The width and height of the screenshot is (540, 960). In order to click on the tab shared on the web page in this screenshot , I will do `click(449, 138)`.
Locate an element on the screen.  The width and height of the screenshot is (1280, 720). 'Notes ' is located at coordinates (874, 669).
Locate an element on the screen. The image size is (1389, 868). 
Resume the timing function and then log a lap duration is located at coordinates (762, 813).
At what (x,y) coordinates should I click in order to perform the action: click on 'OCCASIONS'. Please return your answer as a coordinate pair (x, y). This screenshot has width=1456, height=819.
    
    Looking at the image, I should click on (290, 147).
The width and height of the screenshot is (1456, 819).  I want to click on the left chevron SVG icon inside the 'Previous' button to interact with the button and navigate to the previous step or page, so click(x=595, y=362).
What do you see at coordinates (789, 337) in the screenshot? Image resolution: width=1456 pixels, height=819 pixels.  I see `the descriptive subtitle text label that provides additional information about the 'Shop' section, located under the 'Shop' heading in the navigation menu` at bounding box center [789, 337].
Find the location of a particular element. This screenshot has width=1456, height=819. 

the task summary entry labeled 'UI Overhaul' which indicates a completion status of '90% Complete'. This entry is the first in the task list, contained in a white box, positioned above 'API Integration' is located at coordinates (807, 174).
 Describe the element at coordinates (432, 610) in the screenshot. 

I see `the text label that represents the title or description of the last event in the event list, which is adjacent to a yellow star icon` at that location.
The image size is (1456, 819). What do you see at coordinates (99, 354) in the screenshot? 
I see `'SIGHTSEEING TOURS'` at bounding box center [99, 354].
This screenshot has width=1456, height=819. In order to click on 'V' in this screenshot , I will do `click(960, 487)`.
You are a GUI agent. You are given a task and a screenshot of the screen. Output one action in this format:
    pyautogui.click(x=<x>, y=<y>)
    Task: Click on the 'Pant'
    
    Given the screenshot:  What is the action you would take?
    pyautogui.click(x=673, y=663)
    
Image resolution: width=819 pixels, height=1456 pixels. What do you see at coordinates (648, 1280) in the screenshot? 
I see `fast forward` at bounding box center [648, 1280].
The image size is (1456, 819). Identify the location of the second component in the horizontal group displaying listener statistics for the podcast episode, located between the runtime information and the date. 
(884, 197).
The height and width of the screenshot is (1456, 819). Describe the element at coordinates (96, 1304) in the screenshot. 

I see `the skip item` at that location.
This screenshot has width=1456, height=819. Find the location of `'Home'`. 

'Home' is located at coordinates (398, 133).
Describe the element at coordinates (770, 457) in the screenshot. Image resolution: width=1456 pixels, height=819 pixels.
────────
Copy the whole listing above line for line, with no changes.

_RESULT_
The width and height of the screenshot is (540, 960). In order to click on the tab shared on the web page in this screenshot , I will do `click(449, 138)`.
Locate an element on the screen.  The width and height of the screenshot is (1280, 720). 'Notes ' is located at coordinates (874, 669).
Locate an element on the screen. The image size is (1389, 868). 
Resume the timing function and then log a lap duration is located at coordinates (762, 813).
At what (x,y) coordinates should I click in order to perform the action: click on 'OCCASIONS'. Please return your answer as a coordinate pair (x, y). This screenshot has width=1456, height=819.
    
    Looking at the image, I should click on (290, 147).
The width and height of the screenshot is (1456, 819).  I want to click on the left chevron SVG icon inside the 'Previous' button to interact with the button and navigate to the previous step or page, so click(x=595, y=362).
What do you see at coordinates (789, 337) in the screenshot? Image resolution: width=1456 pixels, height=819 pixels.  I see `the descriptive subtitle text label that provides additional information about the 'Shop' section, located under the 'Shop' heading in the navigation menu` at bounding box center [789, 337].
Find the location of a particular element. This screenshot has width=1456, height=819. 

the task summary entry labeled 'UI Overhaul' which indicates a completion status of '90% Complete'. This entry is the first in the task list, contained in a white box, positioned above 'API Integration' is located at coordinates (807, 174).
 Describe the element at coordinates (432, 610) in the screenshot. 

I see `the text label that represents the title or description of the last event in the event list, which is adjacent to a yellow star icon` at that location.
The image size is (1456, 819). What do you see at coordinates (99, 354) in the screenshot? 
I see `'SIGHTSEEING TOURS'` at bounding box center [99, 354].
This screenshot has width=1456, height=819. In order to click on 'V' in this screenshot , I will do `click(960, 487)`.
You are a GUI agent. You are given a task and a screenshot of the screen. Output one action in this format:
    pyautogui.click(x=<x>, y=<y>)
    Task: Click on the 'Pant'
    
    Given the screenshot:  What is the action you would take?
    pyautogui.click(x=673, y=663)
    
Image resolution: width=819 pixels, height=1456 pixels. What do you see at coordinates (648, 1280) in the screenshot? 
I see `fast forward` at bounding box center [648, 1280].
The image size is (1456, 819). Identify the location of the second component in the horizontal group displaying listener statistics for the podcast episode, located between the runtime information and the date. 
(884, 197).
The height and width of the screenshot is (1456, 819). Describe the element at coordinates (96, 1304) in the screenshot. 

I see `the skip item` at that location.
This screenshot has width=1456, height=819. Find the location of `'Home'`. 

'Home' is located at coordinates (398, 133).
Describe the element at coordinates (770, 457) in the screenshot. Image resolution: width=1456 pixels, height=819 pixels.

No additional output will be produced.